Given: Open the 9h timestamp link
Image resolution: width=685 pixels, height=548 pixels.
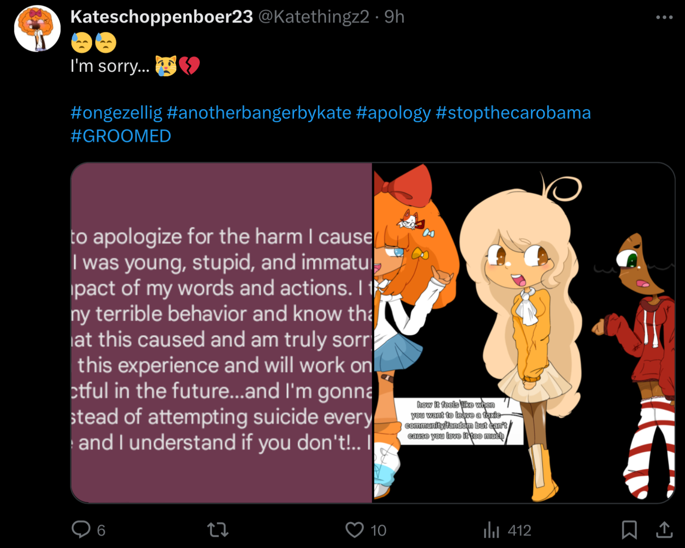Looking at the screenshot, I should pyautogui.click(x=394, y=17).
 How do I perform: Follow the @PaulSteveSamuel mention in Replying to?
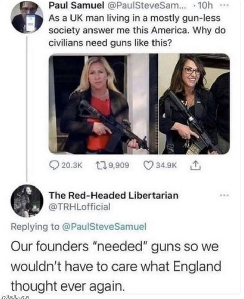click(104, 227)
- - - - -
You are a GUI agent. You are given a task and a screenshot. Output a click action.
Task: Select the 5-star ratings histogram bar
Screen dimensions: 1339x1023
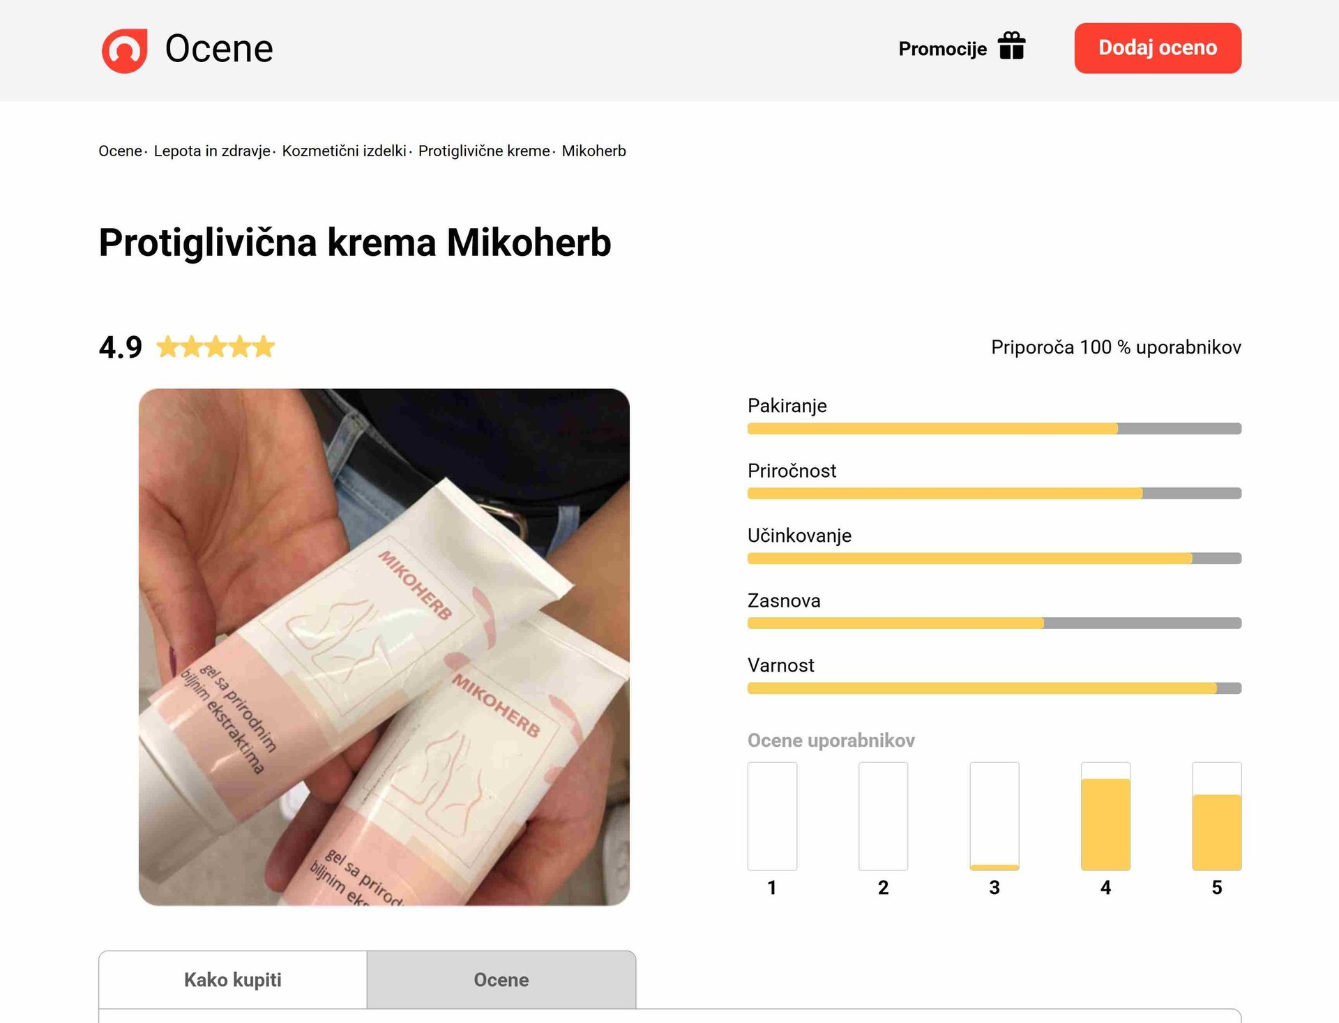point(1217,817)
- - - - -
| Task prompt |
Retype the rows starting at the line containing "Given: Open the 9h timestamp link" and ending at the line containing "click(104, 227)", both included, without the pictures.

| Task result |
Given: Open the 9h timestamp link
Image resolution: width=685 pixels, height=548 pixels.
Looking at the screenshot, I should pyautogui.click(x=394, y=17).
 How do I perform: Follow the @PaulSteveSamuel mention in Replying to?
click(104, 227)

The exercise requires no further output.